What I most enjoy in teaching is hearing my students explain, in their own words, what they learned in a particular lesson and watching them enjoy participating in a lesson. When you observe my class, you will see that I get my students engaged in our discussions and activities. You will see that my students actively participate in each lesson. I make sure that all of them have a chance to speak, express their thoughts, and share them with the class. I enjoy how their faces brighten every time I recognize their efforts to learn by saying, "Very good," "That's a great idea," "Good job," and other encouraging phrases. At the end of the lesson, you will hear the students explain what they learned. Most of all, you'll know that I enjoy teaching because the children in my class look happy.
An Individualized Education Plan will be successful if proper coordination and collaboration are emphasized by the teacher, parents, psychologist, and other school staff. I accommodate a student with an IEP by planning a series of in-depth discussions with the parents to learn about the student's diagnosis and needs and later to inform the parents of his progress. This allows me to design an education program that addresses his specific needs and puts into place special accommodations. I also will document my own observations and evaluations of the student's academic work and behavior. As I gain knowledge and information about the student with the IEP, it will be easier for me to decide on the lessons and teaching and learning styles I should use to accommodate his needs and maximize his learning. There are many types of accommodations, depending on the student's diagnosis, for example, instructing a student through the use of manipulative's, providing a seat near the front of the room, reinforcing positive behavior every few minutes, providing extra time for assignments, and giving tests orally instead of in writing.
An interview isn't just about responding to the prospective school district's questions; it is an opportunity for you to impress the panel with examples of your foresight regarding the position they are offering. By asking questions, you can also determine if the fit is right, it shows interest in the position, and helps to develop rapport. If you feel comfortable, and the interviewer seems amenable, you may ask questions at appropriate times throughout the interview. Once you have been in the interview for a few minutes, you will start to get a feel for your comfort level in this regard. If you don't ask questions during the interview, you will most likely be given the chance to do so at the end of the interview ... be sure to take advantage of this great opportunity!
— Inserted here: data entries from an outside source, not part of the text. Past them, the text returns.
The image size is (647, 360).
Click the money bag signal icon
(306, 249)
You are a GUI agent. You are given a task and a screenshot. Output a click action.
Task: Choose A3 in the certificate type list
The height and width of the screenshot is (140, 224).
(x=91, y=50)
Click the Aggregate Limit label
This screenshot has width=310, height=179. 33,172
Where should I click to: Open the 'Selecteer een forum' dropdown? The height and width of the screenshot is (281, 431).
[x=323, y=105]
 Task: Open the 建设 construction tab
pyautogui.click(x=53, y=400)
Here are some trends, issues, and methodologies that relate to most subjects and grade levels. You might say:
It seems that increasingly students have more information and knowledge than ever before due to access to the internet. A teacher has to be aware of what the internet
is, how it can be used in positive ways, and how to protect students from negative influences on the internet.
It can be a powerful learning tool for students. In addition, technology in general has changed education greatly. Using computers, videos, and other kinds of technology makes lessons more interesting and more fun. It also makes it easier to teach students with varying needs. A computer with internet access can open the world up to the classroom.